Neurophysiological evidence indicate that generating and maintaining smooth pursuit involves subcortical, cortical, and cerebellar circuits (reviews in Krauzlis,
2004,
2005; Lisberger,
2010,
2015; Thier & Ilg,
2005) and several functional and computational models have been proposed to account for both the behavioral data and the underlying circuits (Barnes & Asselman,
1991; Keller & Heinen,
1991; Krauzlis,
2004; Lisberger, Morris, & Tychsen,
1987; Pack, Grossberg, & Mingolla,
2001; Robinson, Gordon, & Gordon,
1986). These studies emphasize the role of MT and MST in segregating a moving target from the static background, necessary for the computation of target velocity (Fukushima et al.,
2013; Ilg & Thier,
2003; Newsome, Wurtz, & Komatsu,
1988; Xiao, Barborica, & Ferrera,
2007). Neurons in MT and MST then directly send projections onto the frontal eye field (FEF) that plays a major role in generating pursuit eye movements (e.g., Fukushima et al.,
2013; MacAvoy, Gottlieb, & Bruce,
1991; see Ilg & Thier,
2008, Krauzlis,
2005, for reviews). In light of the present results showing reliable effects of the low-level properties of the occluders characteristics, we suggest that the retinal slip elicited by smooth pursuit with a flickering textured background evokes reverse-phi responses in cortical motion areas (e.g., V1, MT, and MST) corresponding to the very direction of the eyes.
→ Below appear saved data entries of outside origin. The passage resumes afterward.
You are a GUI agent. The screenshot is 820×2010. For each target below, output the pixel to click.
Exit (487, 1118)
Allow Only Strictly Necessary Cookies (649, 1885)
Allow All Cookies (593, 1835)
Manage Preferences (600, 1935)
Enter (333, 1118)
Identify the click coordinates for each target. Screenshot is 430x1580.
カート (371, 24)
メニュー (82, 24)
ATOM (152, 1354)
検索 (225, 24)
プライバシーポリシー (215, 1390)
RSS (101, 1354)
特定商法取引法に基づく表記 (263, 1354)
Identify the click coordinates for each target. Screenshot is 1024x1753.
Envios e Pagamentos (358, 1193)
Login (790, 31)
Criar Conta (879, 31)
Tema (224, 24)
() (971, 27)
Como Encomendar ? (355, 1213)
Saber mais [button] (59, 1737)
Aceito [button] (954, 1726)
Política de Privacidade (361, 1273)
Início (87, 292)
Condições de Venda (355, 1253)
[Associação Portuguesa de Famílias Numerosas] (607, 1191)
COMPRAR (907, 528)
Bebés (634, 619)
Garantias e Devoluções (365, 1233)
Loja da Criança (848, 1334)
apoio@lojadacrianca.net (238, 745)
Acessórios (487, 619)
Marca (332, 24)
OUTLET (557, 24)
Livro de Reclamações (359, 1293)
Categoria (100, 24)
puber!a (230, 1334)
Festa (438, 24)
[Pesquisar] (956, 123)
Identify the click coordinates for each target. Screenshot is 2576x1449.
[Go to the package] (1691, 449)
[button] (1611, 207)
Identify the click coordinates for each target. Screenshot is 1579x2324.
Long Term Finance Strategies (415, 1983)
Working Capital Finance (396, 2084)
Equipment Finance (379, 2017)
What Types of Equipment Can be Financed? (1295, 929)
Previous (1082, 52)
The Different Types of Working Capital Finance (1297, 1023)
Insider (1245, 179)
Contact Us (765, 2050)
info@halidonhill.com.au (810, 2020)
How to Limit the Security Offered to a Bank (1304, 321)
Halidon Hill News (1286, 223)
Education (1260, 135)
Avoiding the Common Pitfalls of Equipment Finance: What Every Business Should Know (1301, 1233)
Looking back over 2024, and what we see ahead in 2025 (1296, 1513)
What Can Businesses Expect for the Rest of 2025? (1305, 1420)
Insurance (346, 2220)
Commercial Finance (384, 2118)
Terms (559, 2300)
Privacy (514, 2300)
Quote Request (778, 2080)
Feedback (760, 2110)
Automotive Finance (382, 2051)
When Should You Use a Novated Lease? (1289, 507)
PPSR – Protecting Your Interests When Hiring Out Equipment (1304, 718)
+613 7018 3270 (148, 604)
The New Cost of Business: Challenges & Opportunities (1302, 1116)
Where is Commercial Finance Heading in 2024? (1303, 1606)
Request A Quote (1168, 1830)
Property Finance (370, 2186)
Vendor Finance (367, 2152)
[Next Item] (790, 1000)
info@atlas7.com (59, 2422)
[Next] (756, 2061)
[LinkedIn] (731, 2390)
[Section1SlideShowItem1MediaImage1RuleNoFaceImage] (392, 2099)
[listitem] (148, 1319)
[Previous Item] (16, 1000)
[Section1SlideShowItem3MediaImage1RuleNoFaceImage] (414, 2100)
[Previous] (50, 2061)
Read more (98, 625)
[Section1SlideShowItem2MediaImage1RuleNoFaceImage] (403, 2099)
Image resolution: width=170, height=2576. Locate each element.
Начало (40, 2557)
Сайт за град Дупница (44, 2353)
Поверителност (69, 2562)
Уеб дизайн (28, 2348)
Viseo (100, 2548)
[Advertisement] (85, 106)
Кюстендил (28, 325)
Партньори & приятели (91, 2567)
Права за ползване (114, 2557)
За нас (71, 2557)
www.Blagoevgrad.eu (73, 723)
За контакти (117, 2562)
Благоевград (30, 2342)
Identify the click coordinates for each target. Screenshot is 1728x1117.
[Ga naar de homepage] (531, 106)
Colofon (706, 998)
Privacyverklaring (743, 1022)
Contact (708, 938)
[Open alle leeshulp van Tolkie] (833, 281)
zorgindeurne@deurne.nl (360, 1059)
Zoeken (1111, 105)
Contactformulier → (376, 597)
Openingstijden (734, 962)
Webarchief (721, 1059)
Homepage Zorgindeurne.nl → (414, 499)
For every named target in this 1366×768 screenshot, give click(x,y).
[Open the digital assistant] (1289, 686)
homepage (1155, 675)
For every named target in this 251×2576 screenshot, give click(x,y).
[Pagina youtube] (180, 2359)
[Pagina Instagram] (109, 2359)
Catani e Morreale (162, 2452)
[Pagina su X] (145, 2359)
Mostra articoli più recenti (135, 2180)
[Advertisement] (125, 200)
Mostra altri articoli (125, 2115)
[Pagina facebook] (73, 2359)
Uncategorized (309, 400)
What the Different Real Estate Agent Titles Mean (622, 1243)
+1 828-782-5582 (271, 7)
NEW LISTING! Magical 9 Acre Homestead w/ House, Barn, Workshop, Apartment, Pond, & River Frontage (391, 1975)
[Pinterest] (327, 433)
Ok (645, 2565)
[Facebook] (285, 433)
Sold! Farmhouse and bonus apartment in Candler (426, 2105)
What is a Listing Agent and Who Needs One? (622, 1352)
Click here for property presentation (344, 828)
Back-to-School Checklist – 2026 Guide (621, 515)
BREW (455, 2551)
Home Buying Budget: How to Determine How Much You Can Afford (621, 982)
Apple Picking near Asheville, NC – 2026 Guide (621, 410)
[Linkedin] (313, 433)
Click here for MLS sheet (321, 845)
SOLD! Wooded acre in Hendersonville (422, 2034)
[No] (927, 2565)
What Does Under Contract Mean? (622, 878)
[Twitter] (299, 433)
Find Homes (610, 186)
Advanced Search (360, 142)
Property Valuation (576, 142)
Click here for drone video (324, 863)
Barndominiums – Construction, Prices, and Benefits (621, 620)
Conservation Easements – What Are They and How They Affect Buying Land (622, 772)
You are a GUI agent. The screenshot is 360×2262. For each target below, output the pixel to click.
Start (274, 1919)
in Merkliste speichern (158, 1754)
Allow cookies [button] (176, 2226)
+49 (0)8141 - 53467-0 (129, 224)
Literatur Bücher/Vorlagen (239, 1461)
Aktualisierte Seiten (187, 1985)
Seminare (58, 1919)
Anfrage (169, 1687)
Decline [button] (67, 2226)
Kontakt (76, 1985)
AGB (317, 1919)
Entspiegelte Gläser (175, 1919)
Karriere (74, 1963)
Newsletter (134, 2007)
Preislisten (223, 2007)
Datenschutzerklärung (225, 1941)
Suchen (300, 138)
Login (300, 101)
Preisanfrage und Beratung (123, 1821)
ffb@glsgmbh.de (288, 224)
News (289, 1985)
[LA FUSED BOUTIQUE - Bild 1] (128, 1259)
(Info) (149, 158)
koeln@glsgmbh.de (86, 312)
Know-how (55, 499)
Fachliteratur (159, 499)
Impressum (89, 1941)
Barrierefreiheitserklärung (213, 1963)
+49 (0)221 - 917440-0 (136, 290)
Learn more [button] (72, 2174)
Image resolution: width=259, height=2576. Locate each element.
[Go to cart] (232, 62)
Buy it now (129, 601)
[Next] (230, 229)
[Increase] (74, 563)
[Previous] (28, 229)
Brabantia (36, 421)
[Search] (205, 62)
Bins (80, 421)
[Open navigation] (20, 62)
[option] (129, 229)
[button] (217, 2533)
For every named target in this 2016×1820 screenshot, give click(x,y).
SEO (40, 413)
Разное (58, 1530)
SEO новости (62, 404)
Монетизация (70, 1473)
That smooth pursuit maintenance is facilitated for medium-to-high temporal frequencies with a low-contrast flickering texture changing polarity over time favors the idea that the spatiotemporal luminance profile induced by the retinal slip is processed by magnocellular direction-selective neurons responding to reverse-phi motion (Krekelberg & Albright,
2005), allowing smooth pursuit maintenance by enabling a positive sensori-motor feedback loop. Although it may seem surprising that low contrast strongly facilitates pursuit maintenance, it is compatible with the recruitment of MT neurons in the dorsal pathway that receive most of their inputs from magnocellular neurons having high-contrast sensitivity (e.g., Merigan & Maunsell,
1990). Further note that with such low-contrast and high-temporal frequency, the responses of parvocellular neurons that could provide positional information related to the
static disks, should be small. Thus, the salience of position cues—drifting in a direction
opposite to that of the eyes- that could counteract smooth pursuit—should be reduced.